> [THE PROBLEM] The answer should hold only the lines from the one containing "You are a GUI" through the one containing "The width and" in the entries below, copied exactly, without pictures.

> [DATA]
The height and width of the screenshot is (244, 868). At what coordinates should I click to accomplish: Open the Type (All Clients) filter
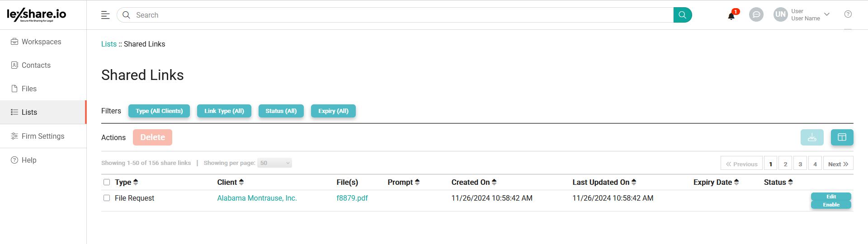click(159, 111)
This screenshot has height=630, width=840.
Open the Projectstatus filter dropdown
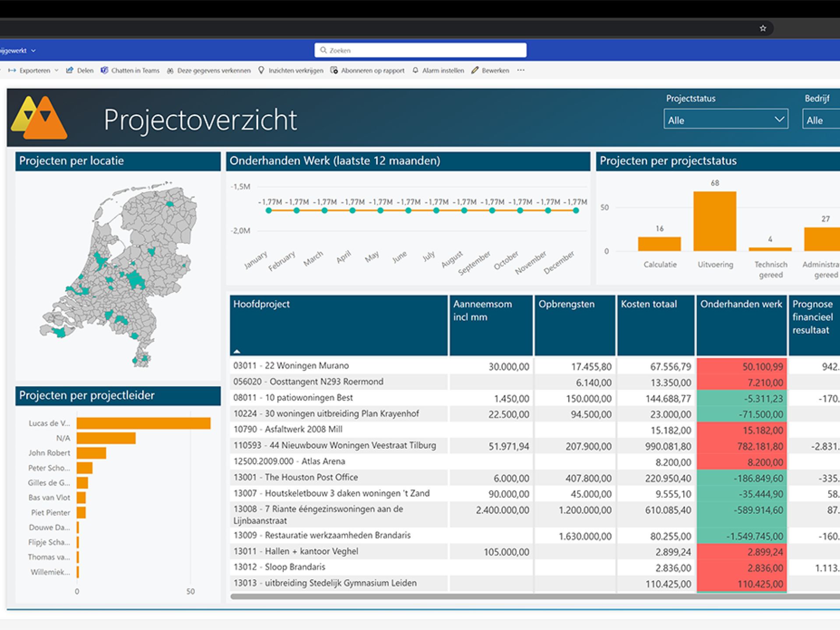[725, 120]
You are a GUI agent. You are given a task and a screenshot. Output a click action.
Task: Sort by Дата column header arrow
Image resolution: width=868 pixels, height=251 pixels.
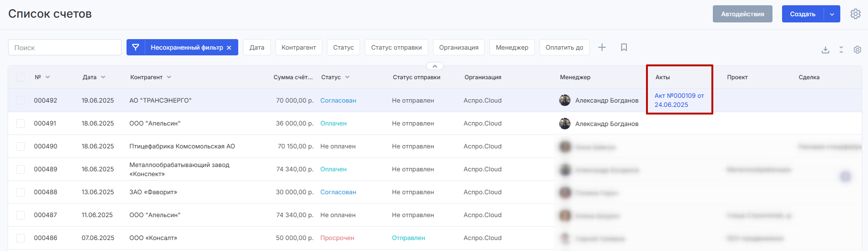103,77
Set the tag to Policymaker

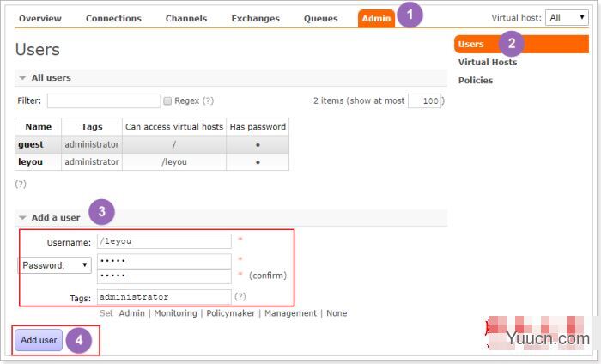click(x=231, y=313)
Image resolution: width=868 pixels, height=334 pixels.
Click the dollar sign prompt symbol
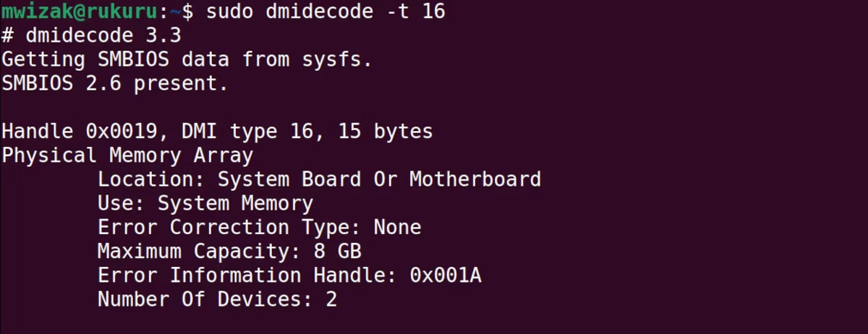coord(187,12)
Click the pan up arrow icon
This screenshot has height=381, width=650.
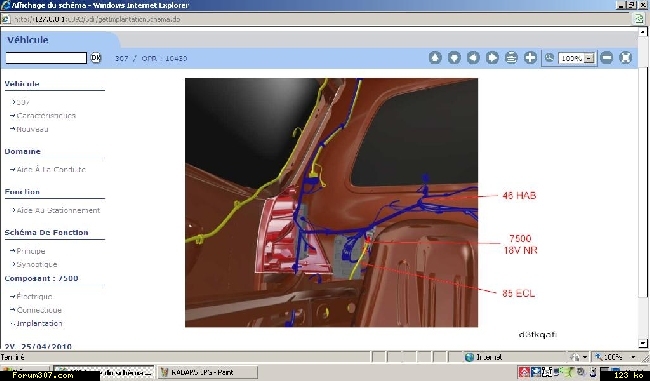[x=435, y=58]
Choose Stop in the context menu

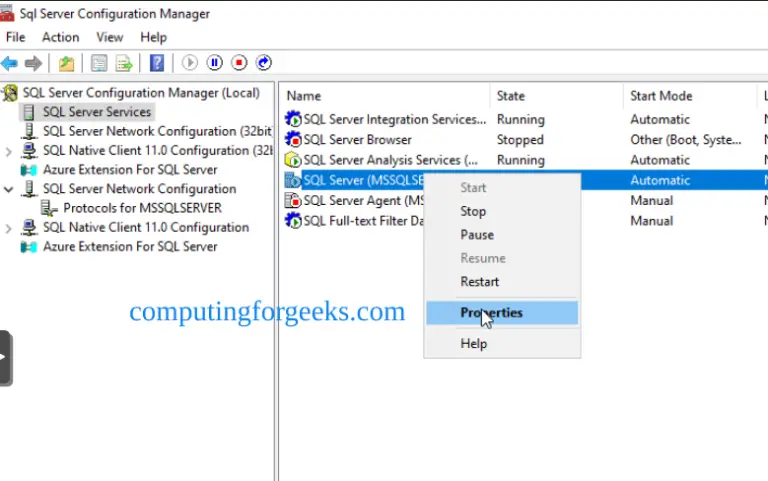(x=473, y=211)
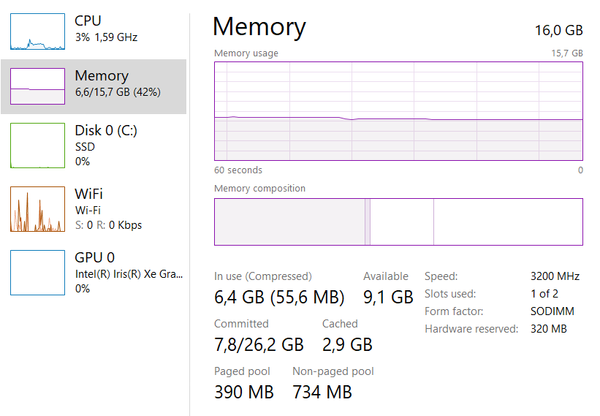Click the Committed 7,8/26,2 GB value
The image size is (600, 416).
pos(259,345)
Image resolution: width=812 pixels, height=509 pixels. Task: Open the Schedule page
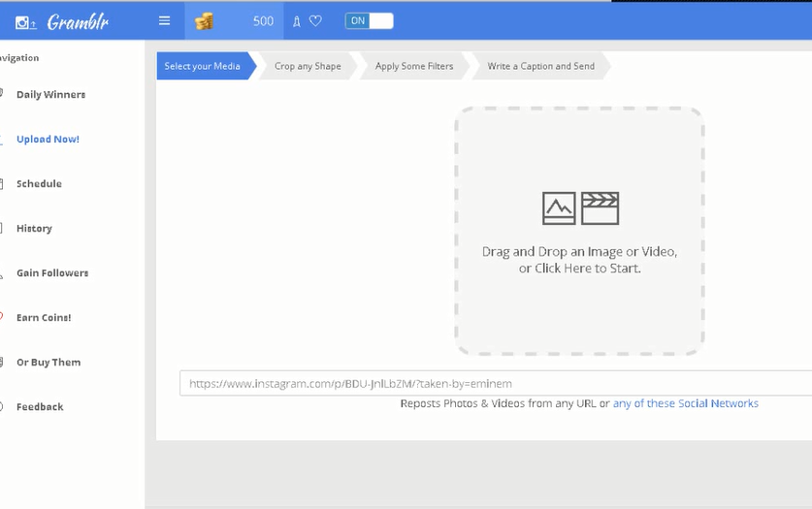click(x=39, y=184)

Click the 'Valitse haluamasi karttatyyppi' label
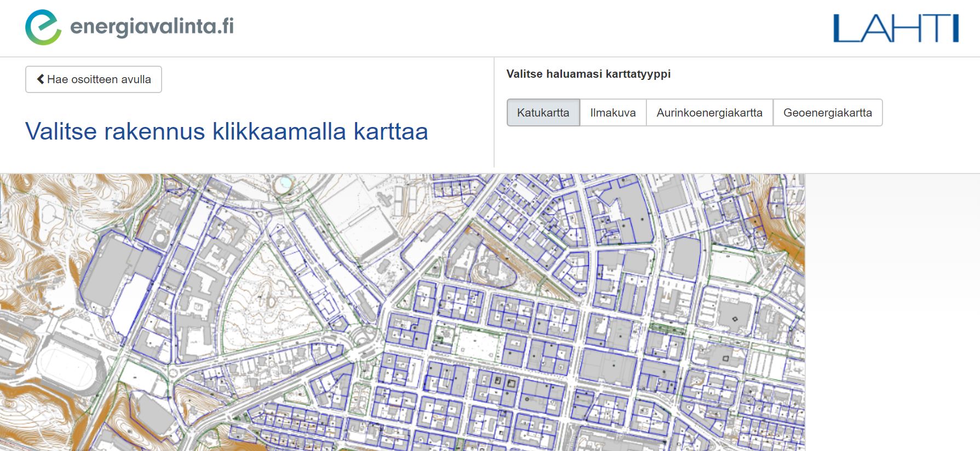tap(588, 74)
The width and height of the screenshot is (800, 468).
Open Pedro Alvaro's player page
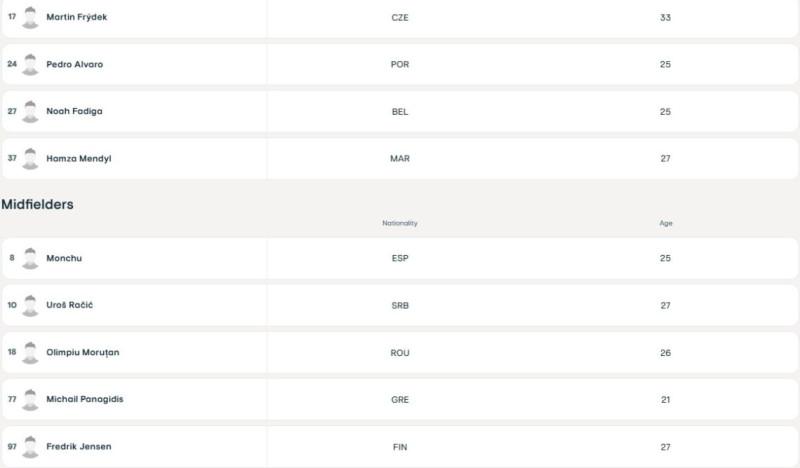[x=74, y=64]
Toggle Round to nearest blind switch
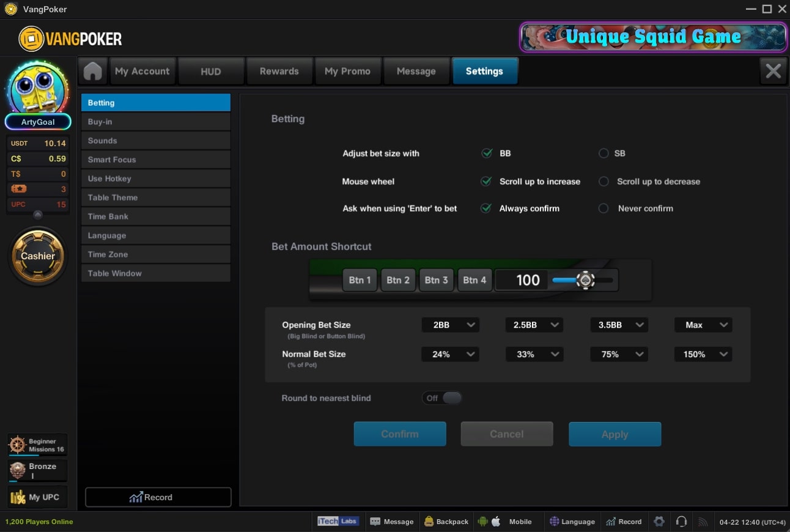 coord(441,398)
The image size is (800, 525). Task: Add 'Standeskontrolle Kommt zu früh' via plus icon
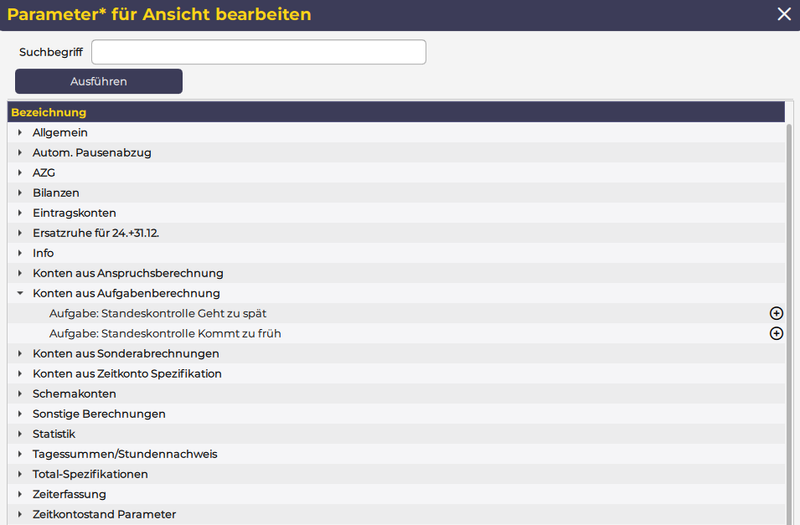click(x=776, y=333)
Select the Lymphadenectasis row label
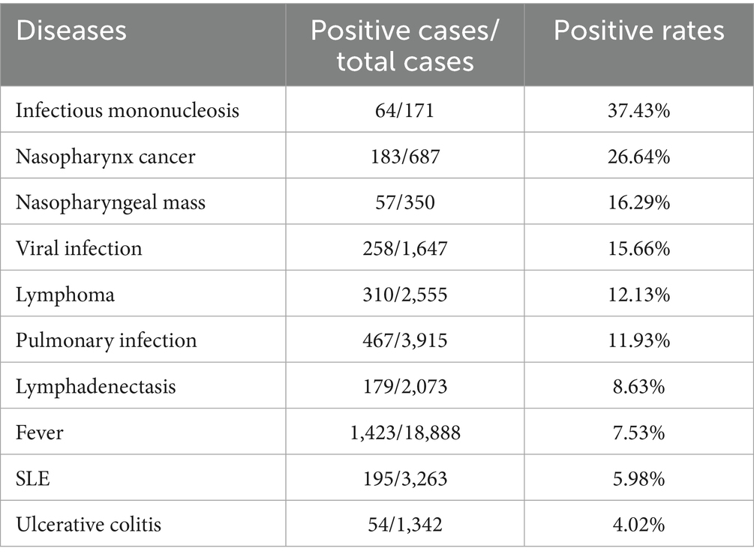 96,386
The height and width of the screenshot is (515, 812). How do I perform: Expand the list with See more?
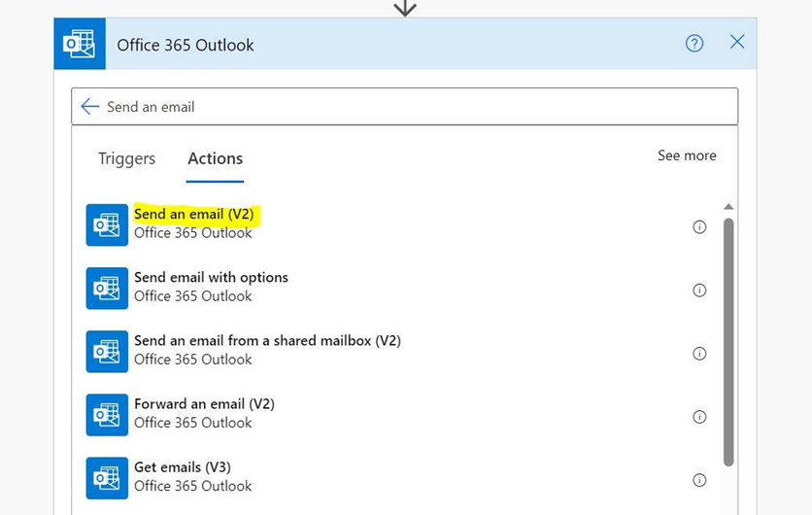pos(687,155)
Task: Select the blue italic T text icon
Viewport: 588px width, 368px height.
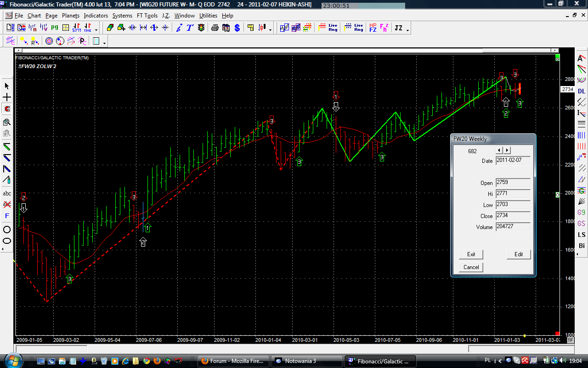Action: (190, 28)
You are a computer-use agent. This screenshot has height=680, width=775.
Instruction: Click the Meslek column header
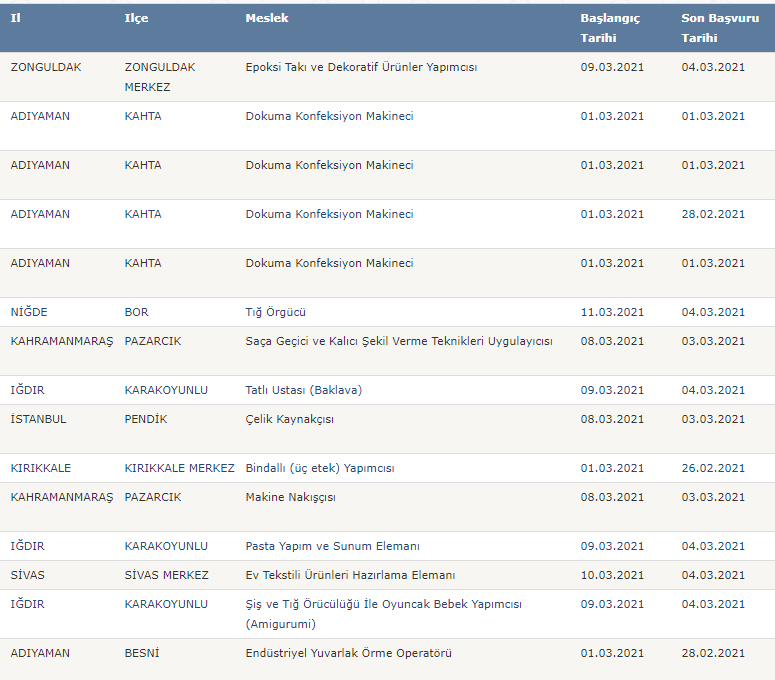[x=266, y=18]
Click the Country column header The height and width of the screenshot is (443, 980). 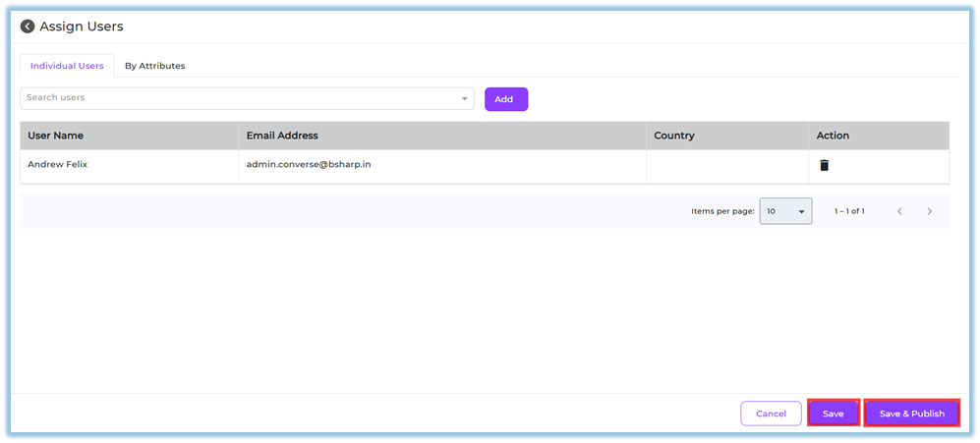tap(673, 136)
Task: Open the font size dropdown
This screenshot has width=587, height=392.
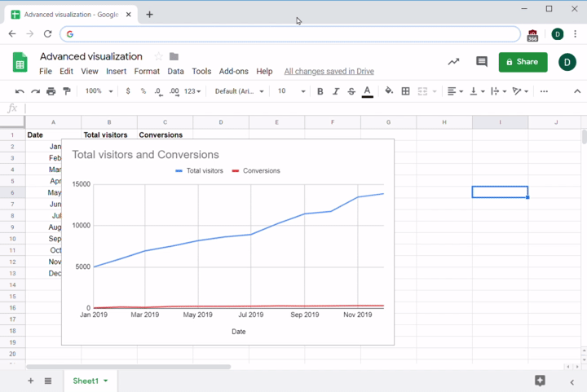Action: point(291,91)
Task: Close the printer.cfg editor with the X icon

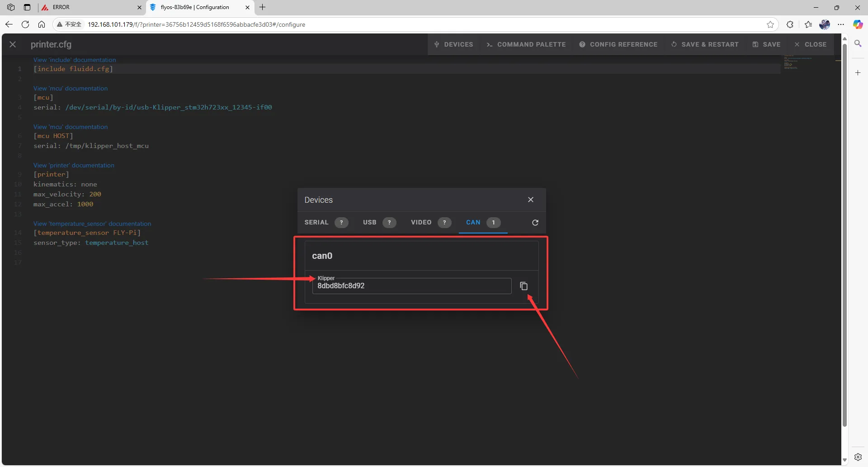Action: (x=13, y=44)
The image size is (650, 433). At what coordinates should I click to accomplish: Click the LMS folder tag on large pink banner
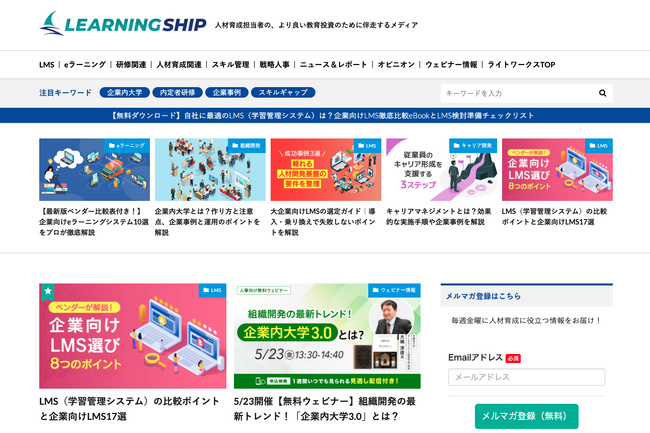click(213, 290)
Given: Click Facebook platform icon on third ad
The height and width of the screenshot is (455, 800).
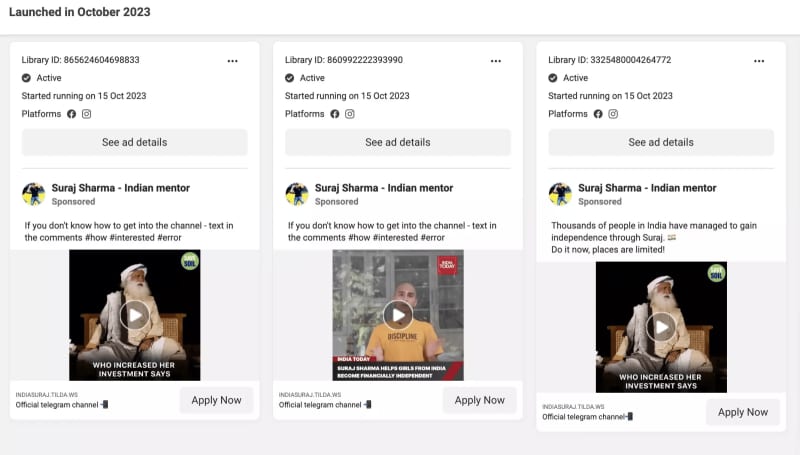Looking at the screenshot, I should [x=598, y=114].
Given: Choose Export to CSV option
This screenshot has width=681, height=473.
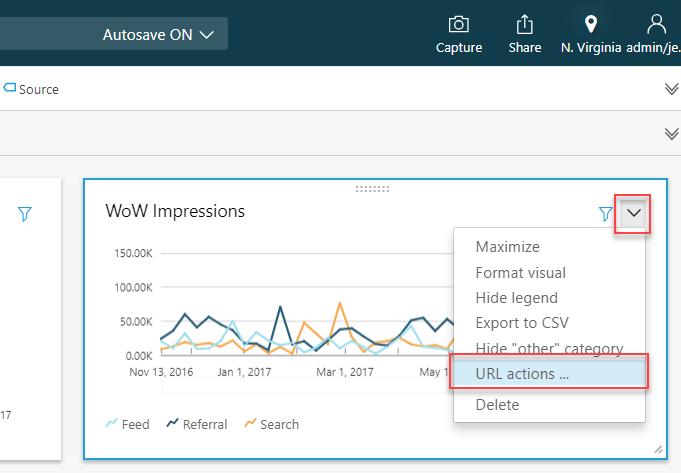Looking at the screenshot, I should pyautogui.click(x=523, y=323).
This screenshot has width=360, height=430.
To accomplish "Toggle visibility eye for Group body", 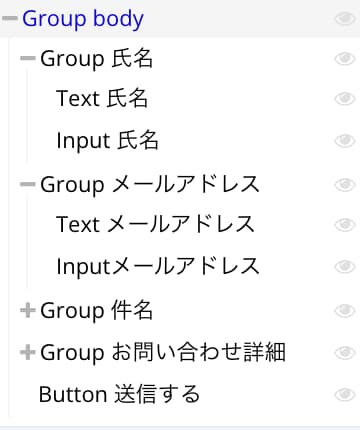I will 345,18.
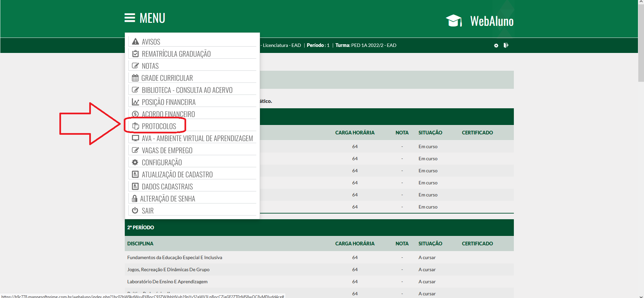Click the monitor icon for AVA

[x=136, y=138]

> [TASK SOLUTION]
You are a GUI agent. You are given a task and a screenshot. Output a click action.
Task: Sort by Дата column header arrow
Image resolution: width=868 pixels, height=251 pixels.
103,77
Set the tag to Policymaker

click(x=231, y=313)
Image resolution: width=868 pixels, height=334 pixels.
Click the dollar sign prompt symbol
coord(187,12)
Click the pan up arrow icon
This screenshot has height=381, width=650.
[x=435, y=58]
Choose Stop in the context menu

(x=473, y=211)
Click the Committed 7,8/26,2 GB value
The image size is (600, 416).
pos(259,345)
Image resolution: width=812 pixels, height=509 pixels. Task: Open the Schedule page
click(x=39, y=184)

Click the 'Valitse haluamasi karttatyyppi' label
tap(588, 74)
The width and height of the screenshot is (800, 468).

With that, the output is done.